Korean Circ J.  2021 Mar;51(3):267-278. 10.4070/kcj.2020.0345.

IgA Levels Are Associated with Coronary Artery Lesions in Kawasaki Disease

Affiliations
  • 1Asan Institute for Life Sciences, University of Ulsan College of Medicine, Seoul, Korea
  • 2Department of Pediatrics, University of Ulsan College of Medicine, Asan Medical Center, Seoul, Korea
  • 3Department of Pediatrics, Chung-Ang University Hospital, Seoul, Korea
  • 4Department of Pediatrics, The Catholic University of Korea, Daejeon St. Mary's Hospital, Daejeon, Korea
  • 5Department of Pediatrics, Kyung Hee University Hospital at Gangdong, Seoul, Korea
  • 6Department of Pediatrics, Chungnam National University Hospital, Daejeon, Korea
  • 7Department of Pediatrics, Seoul National University Children's Hospital, Seoul, Korea
  • 8Department of Pediatrics, University of Ulsan, Gangneung Asan Hospital, Gangneung, Korea
  • 9Department of Pediatrics, Inje University Paik Hospital, Busan, Korea
  • 10Department of Pediatrics, Pusan National University Hospital, Busan, Korea
  • 11Department of Pediatrics and Adolescent Medicine, Myongji Hospital, Goyang, Korea
  • 12Department of Pediatrics, Korea University Guro Hospital, Seoul, Korea
  • 13Department of Pediatrics, Ewha Womans University Hospital, Seoul, Korea
  • 14Department of Pediatrics, Korea University Ansan Hospital, Ansan, Korea

Abstract

Background and Objectives
Kawasaki disease (KD) is an acute systemic vasculitis that affects the coronary arteries. Abnormal immune reactions are thought to contribute to disease pathogenesis. The effect of immunoglobulin (Ig) isotype (IgG, IgA, IgM, and IgE) on inflammatory data and clinical outcomes of patients with KD was examined.
Methods
Ig levels in 241 patients with KD were measured during the acute, subacute, convalescent, and normal phases of the disease.
Results
Compared with reference Ig values, IgG, IgA, and IgM levels were significantly higher in the subacute phase, while IgE levels were elevated in 73.9% (178/241) of patients with KD in all clinical phases. However, high IgE levels were not associated with clinical outcomes, including intravenous immunoglobulin unresponsiveness and coronary artery lesions (CALs). Significantly more CALs were observed in the high IgA group than in the normal IgA group (44.7% vs. 20.8%, respectively; p<0.01). In addition, IgA levels in the acute phase (p=0.038) were 2.2-fold higher, and those in the subacute phase were 1.7-fold higher (p <0.001), in the CAL group than in the non-CAL group. IgA concentrations increased along with the size of the coronary artery aneurysm (p <0.001). Furthermore, there was a strong correlation between IgA levels and CAL size (r=0.435, p<0.001), with a high odds ratio of 2.58 (p=0.022).
Conclusions
High IgA levels in patients with KD are prognostic for the risk of CALs.

Keyword

Mucocutaneous lymph node syndrome; IgA; Coronary aneurysms

Figure

  • Figure 1 Distribution of Ig levels according to the sampling time point. (A) IgG, (B) IgA, (C) IgM, and (D) IgE levels were classified as low, normal, or high according to the reference values for each Ig. The percentage of each Ig during the different disease phases (acute, n=56; subacute, n=157; convalescent, n=7; normal, n=21) is presented.Ig = immunoglobulin.

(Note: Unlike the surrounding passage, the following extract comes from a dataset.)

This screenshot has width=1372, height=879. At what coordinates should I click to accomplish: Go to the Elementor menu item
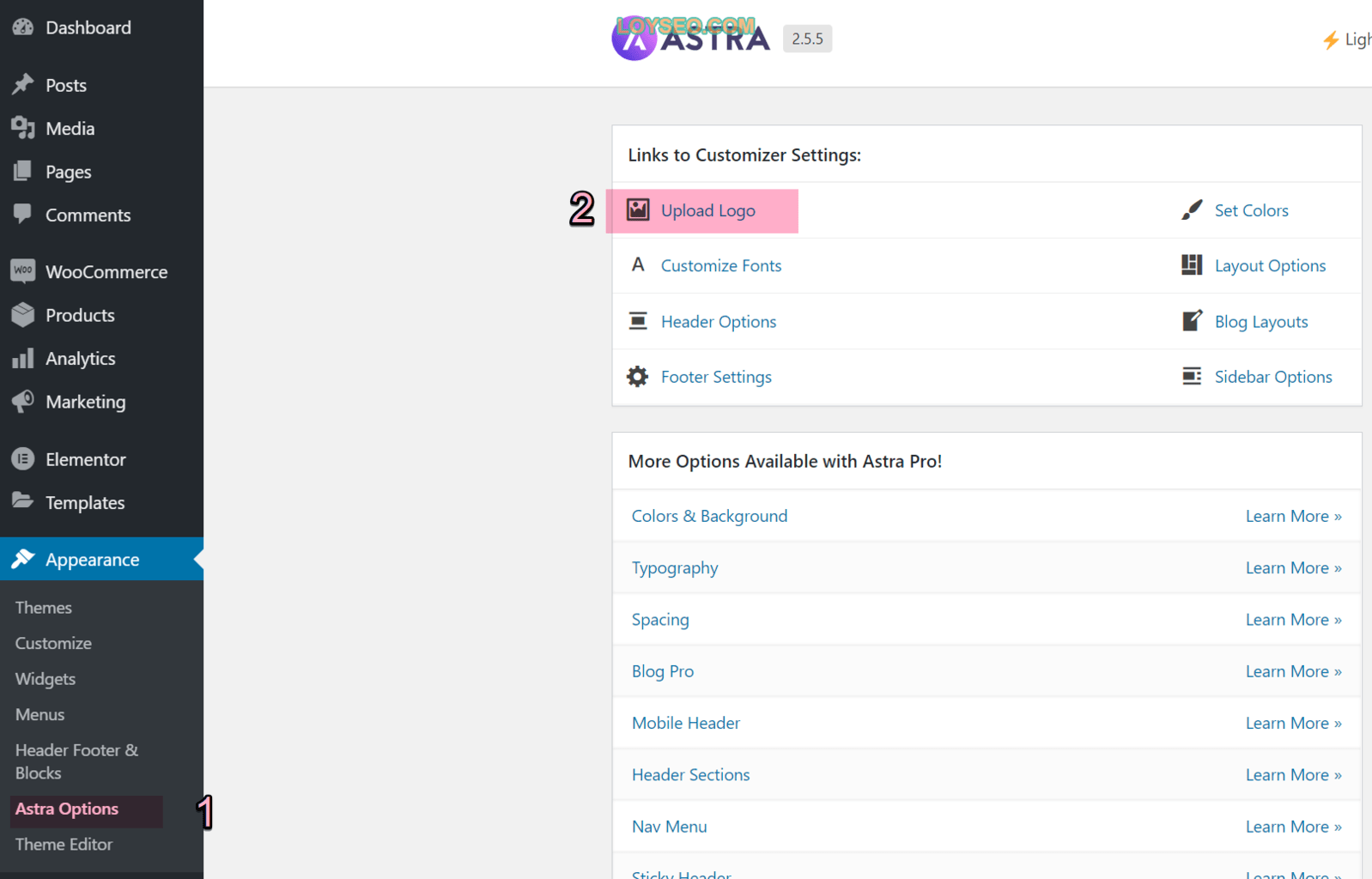tap(85, 460)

  • Figure 2 Correlation between CAL size and (A) IgA and (B) IgM levels during the acute and subacute phases of KD. The largest internal diameters of coronary arteries were plotted against (A) IgA and (B) IgM levels. IgA and IgM levels correlated significantly with CAL size (IgA: r=0.435, p<0.001; IgM; r=0.272, p<0.001).CAL = coronary artery lesion; Ig = immunoglobulin; KD = Kawasaki disease.